After a period of broadening my intellectual horizons, I'd felt like I'd truly found a landscape of difference in the puzzle of schizophrenia and needed to get it out to the general public and the scientific community.

 

It answers the most essential questions about the disease better than any so-called explanation I've read, although, in reality there are no in-depth solutions to this puzzle out there.

 

Q: What do you think are some of the most common perceptions and misconceptions about schizophrenia?

 

A: Schizophrenics are different in their thought processes but they are neither dangerous, contagious, nor possessed by the devil. Through no fault of their own this wonderful group of people suddenly find their thinking radically altered just as they are leaving adolescence, as disorienting as any trip to Alice's wonderland.

 

What's more they and their families get no satisfying explanation for this bizarre process from the experts leaving them confused, in doubt about the presence of an illness in the first place, and stigmatized. My book hopes to change that.

 

Q: How did you research the book, and did you learn anything that especially surprised you?

 

A: I broadened my learning base to include anthropology, language theory, evolution, developmental psychology, and even the second law of thermodynamics to encompass a satisfying vision of something I call the “primitive organization” that repossesses the schizophrenic mind.

 

This organization is part of us all when in slumber, using psychedelics, or as children. It is millions of years old as opposed to the modern reality-based thought pattern of adults, but the momentum is with the past.

 

Q: The Publishers Weekly review of the book called it "a fascinating study that never sacrifices complexity or interest, and a welcome resource for those eager to learn more about the disease and its roots." What do you think of that description, and what do you hope people take away from the book?

 

A: I like that description.
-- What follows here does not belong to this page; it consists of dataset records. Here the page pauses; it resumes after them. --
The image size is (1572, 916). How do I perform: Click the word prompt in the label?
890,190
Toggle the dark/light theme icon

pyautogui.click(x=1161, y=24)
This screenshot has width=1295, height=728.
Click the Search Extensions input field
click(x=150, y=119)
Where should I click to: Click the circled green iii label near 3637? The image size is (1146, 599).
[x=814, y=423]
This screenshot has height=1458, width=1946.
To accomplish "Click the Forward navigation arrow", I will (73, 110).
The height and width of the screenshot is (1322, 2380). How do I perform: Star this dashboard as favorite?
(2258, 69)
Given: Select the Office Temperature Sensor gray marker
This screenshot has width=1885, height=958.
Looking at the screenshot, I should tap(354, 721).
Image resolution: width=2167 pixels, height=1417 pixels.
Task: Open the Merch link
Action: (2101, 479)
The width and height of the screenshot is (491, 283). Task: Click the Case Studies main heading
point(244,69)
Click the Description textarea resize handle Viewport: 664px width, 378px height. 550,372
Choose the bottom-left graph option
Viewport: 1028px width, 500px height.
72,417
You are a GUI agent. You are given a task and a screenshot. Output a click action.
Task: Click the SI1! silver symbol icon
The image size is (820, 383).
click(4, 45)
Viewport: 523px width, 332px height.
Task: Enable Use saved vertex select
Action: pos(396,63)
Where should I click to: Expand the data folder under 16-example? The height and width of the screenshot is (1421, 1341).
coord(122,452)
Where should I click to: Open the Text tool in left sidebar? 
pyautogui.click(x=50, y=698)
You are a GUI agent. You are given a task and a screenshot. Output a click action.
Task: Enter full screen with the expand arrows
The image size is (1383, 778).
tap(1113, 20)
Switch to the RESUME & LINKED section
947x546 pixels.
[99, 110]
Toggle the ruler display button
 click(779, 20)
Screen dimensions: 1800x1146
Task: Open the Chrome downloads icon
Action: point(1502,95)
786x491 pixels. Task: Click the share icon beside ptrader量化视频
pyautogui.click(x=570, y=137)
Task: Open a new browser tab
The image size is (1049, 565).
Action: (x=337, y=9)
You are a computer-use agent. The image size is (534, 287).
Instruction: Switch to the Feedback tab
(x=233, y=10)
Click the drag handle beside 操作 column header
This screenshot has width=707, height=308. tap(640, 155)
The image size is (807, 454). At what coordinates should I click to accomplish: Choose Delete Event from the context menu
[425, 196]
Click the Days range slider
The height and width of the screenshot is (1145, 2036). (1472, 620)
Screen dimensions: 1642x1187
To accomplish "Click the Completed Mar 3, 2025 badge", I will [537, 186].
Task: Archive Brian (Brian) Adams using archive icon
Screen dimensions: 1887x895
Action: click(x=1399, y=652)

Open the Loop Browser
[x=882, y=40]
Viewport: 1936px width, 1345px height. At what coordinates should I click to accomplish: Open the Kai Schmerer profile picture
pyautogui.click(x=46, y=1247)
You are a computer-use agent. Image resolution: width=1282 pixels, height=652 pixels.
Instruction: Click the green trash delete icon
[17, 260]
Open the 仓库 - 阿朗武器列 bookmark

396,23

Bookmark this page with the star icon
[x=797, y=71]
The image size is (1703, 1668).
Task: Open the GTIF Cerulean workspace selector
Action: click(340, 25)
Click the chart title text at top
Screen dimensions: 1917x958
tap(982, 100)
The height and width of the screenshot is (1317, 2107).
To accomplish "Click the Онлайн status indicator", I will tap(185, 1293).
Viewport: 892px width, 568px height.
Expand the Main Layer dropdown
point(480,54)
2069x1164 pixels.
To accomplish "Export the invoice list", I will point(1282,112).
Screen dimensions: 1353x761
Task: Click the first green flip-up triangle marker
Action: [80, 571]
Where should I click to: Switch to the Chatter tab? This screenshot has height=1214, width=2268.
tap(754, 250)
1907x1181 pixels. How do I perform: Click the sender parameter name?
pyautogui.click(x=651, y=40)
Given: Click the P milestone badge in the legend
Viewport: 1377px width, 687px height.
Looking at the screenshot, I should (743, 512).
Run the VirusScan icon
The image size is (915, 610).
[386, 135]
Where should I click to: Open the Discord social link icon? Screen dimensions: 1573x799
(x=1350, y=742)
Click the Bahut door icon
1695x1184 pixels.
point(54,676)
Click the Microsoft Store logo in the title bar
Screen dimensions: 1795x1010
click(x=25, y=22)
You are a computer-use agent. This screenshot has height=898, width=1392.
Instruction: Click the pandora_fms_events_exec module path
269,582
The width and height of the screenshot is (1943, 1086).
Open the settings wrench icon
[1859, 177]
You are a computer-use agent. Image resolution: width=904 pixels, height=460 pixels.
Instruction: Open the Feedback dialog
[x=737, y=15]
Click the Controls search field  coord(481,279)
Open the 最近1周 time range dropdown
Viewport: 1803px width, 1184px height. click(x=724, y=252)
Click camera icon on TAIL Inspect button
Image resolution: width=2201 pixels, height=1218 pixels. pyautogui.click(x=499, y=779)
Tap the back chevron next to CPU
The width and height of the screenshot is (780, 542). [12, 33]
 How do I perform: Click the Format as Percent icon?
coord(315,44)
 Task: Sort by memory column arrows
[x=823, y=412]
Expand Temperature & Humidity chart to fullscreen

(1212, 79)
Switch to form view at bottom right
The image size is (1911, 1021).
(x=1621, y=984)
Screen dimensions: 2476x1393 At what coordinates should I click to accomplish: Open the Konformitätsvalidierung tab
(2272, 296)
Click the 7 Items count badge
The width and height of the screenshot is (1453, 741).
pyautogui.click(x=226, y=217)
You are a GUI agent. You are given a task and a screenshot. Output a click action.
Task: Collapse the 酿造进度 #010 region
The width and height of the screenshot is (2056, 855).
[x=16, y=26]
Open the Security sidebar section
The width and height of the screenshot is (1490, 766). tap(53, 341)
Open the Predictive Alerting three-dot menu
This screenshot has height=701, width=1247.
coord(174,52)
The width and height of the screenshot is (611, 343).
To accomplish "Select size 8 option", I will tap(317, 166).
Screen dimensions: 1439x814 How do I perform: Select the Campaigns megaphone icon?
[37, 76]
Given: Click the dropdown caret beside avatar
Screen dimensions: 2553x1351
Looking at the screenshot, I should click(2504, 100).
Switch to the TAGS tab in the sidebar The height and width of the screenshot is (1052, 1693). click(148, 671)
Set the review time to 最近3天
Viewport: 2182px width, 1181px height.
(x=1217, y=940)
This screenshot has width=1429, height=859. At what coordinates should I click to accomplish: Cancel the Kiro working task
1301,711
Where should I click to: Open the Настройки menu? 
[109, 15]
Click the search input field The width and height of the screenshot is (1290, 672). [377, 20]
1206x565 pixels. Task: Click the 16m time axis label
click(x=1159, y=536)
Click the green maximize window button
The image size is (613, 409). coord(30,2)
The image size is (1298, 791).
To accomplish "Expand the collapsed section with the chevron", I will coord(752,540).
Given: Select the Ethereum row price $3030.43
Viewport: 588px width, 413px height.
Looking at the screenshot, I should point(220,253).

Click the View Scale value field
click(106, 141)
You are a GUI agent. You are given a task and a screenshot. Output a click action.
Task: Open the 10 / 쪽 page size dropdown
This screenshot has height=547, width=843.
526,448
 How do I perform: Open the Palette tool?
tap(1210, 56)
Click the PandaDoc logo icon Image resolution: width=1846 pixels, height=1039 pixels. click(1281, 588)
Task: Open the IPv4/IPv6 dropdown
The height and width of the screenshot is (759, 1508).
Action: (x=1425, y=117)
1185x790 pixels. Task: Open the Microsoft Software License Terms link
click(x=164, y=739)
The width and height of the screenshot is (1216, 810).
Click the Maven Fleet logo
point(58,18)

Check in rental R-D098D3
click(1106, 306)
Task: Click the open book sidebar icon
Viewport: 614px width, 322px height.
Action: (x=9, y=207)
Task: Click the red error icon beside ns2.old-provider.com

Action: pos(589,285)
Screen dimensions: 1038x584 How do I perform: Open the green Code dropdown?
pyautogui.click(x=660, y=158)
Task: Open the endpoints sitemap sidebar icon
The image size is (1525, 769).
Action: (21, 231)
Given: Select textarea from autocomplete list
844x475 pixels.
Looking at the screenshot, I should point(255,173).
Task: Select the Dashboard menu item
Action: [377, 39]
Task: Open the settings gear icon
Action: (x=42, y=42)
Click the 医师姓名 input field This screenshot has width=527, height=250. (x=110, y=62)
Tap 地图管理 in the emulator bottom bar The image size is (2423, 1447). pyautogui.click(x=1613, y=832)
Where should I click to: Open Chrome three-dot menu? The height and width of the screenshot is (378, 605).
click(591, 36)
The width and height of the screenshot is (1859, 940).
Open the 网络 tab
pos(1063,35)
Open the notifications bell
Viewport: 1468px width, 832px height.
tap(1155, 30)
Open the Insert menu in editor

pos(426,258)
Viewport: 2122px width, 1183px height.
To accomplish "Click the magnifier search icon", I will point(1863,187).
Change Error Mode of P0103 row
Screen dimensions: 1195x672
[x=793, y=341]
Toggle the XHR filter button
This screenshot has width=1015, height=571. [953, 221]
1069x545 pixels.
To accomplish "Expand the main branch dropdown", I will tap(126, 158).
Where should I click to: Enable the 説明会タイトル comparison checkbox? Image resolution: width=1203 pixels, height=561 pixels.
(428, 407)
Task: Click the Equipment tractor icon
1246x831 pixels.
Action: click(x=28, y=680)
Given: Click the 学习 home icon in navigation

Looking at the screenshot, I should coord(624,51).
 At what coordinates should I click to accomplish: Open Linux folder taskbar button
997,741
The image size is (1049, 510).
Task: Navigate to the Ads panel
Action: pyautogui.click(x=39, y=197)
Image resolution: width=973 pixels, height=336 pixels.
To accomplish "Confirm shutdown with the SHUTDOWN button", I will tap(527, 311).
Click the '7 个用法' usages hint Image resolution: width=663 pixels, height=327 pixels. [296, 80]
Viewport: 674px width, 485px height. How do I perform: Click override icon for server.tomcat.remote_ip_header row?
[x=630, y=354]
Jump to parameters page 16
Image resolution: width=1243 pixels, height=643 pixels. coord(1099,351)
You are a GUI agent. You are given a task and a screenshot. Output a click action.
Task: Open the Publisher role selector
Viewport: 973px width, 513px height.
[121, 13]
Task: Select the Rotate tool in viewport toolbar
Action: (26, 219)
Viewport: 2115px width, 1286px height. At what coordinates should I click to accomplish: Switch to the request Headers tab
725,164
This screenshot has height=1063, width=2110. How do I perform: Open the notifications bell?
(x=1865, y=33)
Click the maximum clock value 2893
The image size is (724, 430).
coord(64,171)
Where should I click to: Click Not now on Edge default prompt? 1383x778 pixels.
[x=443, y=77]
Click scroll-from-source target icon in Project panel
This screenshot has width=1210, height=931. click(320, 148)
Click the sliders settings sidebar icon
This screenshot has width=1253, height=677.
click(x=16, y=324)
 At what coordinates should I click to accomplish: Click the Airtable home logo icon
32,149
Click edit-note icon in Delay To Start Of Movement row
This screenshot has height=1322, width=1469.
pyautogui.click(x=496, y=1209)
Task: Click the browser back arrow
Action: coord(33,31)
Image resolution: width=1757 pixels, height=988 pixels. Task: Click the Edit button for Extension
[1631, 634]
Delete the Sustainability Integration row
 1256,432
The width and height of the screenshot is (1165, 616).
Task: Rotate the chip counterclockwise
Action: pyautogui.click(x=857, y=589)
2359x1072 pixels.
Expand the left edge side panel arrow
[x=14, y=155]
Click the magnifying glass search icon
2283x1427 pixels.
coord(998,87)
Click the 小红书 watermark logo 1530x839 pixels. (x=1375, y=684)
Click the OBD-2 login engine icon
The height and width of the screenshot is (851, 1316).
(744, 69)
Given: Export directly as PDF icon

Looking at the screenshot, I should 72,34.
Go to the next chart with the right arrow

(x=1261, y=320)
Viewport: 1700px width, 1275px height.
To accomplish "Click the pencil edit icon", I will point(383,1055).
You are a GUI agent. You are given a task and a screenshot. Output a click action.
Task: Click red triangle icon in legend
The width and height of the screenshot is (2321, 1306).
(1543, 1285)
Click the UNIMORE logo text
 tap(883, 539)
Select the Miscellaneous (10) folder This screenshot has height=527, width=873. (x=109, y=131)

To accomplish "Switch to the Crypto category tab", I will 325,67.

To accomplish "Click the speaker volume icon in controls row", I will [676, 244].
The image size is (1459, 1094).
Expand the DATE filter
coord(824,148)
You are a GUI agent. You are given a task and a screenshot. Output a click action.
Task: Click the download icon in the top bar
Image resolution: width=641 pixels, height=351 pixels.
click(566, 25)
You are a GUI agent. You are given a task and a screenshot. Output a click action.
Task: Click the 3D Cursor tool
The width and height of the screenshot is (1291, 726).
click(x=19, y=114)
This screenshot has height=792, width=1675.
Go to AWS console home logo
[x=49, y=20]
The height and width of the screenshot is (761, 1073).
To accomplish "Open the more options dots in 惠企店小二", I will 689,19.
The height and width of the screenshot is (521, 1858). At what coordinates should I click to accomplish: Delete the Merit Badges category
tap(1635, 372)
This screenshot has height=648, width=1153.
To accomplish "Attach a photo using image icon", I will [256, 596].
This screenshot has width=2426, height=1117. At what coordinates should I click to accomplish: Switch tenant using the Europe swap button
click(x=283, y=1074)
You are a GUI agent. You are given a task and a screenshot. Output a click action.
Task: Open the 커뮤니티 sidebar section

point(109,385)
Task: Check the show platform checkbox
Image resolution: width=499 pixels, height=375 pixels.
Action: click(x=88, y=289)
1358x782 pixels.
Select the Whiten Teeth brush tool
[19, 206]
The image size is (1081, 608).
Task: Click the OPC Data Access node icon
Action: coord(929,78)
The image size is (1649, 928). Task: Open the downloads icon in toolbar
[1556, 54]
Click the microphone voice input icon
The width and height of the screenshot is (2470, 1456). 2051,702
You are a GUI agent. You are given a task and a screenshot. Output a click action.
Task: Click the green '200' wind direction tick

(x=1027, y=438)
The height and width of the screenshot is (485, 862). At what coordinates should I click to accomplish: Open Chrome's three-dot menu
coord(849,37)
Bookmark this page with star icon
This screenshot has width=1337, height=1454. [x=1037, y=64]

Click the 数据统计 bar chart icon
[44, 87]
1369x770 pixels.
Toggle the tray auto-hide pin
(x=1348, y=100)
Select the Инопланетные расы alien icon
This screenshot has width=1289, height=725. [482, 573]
Schizophrenia is a complex disease that has many red herrings which I believe psychiatric science has stumbled into.

 

It may be mind-stretching to imagine a condition that results from the evolutionary moment we happen to be in but if you think about it, Parkinson's disease, Huntington's chorea, stuttering, Tourrette's, dietary issues like type 2 diabetes and many others including Alzheimer's rotate around the pathology of dopamine and our renegotiated relationship with it since language.

 

I've tried to make the book accessible to all and believe that most will interface with the basic concepts expressed therein. 

 

Q: What are you working on now?

 

A: Entropy's Desire, about the lurking influence of the second law of thermodynamics on our mental, physical, and social health, including the way in which societies are organized and the relative success of plants and trees over animals.

 

I believe the second law of thermodynamics or entropy may be the concept of the 21st century.

 

Q: Anything else we should know?

 

A: My hope is to refocus our view of mental illness so as to sharpen research priorities, reduce stigma and bring illnesses like schizophrenia out of the shadows. There is hardly anyone who hasn't been impacted by this disease including the 3.5 million sufferers in this country alone, yet they remain under the radar. We can change that.